▶ Requirement: Please give back word for word the lines of the material below between the line containing "For every named" and the line containing "[button] (860, 2487)", inclusive.

▶ Working data:
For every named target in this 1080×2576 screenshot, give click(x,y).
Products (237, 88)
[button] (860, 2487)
* * *
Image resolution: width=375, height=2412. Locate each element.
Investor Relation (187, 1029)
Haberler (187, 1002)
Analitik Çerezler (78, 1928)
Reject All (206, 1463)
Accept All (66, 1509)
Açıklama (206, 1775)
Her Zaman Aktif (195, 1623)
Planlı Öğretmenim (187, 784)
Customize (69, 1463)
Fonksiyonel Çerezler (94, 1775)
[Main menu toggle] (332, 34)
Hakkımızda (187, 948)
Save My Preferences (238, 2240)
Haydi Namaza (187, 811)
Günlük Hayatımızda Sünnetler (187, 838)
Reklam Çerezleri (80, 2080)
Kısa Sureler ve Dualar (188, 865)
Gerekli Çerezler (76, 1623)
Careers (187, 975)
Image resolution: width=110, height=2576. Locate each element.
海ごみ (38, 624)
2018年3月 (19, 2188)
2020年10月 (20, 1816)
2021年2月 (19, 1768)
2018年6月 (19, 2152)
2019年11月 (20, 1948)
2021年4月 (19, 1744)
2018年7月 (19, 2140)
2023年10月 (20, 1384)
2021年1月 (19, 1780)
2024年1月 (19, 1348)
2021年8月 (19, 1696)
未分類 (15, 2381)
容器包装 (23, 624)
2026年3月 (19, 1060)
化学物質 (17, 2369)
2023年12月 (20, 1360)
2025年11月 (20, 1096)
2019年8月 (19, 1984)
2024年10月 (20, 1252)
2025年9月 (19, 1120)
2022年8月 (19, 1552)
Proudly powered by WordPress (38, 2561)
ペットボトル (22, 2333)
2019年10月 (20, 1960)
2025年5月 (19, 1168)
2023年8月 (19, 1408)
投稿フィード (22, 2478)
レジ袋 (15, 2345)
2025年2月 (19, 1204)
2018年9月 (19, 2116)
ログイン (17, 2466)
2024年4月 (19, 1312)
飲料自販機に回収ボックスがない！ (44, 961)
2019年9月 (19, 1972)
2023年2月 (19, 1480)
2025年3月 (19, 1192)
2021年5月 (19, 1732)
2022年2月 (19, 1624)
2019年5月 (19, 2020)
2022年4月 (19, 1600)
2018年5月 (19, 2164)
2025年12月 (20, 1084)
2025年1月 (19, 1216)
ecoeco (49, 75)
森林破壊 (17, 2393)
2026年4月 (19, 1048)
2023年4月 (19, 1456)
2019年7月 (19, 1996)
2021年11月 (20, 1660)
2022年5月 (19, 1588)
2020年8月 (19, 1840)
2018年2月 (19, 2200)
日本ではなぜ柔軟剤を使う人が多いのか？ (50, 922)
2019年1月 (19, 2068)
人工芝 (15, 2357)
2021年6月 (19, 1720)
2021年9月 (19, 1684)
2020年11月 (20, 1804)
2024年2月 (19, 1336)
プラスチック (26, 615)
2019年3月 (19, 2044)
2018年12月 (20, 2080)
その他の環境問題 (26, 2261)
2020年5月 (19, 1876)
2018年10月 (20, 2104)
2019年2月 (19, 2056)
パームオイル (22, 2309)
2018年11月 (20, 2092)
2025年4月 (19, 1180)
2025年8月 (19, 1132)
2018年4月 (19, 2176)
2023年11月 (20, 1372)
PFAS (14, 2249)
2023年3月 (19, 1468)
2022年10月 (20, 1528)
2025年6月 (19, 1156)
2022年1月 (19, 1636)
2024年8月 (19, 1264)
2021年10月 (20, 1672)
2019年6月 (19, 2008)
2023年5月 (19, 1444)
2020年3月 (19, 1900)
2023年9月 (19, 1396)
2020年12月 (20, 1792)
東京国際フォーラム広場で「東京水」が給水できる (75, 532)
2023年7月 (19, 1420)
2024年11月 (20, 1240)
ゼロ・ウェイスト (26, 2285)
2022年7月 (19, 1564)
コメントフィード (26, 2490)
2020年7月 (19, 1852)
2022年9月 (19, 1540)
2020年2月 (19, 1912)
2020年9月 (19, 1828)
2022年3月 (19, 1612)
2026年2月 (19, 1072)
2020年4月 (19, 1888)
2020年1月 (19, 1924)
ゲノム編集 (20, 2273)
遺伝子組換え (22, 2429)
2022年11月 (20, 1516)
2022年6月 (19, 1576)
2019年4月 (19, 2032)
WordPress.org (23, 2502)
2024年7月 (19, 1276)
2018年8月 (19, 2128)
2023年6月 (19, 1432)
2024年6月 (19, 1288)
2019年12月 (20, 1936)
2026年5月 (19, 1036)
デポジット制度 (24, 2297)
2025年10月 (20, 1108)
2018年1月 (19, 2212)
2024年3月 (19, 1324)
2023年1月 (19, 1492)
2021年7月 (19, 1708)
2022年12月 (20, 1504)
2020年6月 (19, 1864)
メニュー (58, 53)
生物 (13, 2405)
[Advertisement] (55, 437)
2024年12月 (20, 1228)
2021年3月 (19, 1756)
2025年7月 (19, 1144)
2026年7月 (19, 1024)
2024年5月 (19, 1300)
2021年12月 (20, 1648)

▶ Problem solution:
For every named target in this 1080×2576 screenshot, give click(x,y).
Products (237, 88)
[button] (860, 2487)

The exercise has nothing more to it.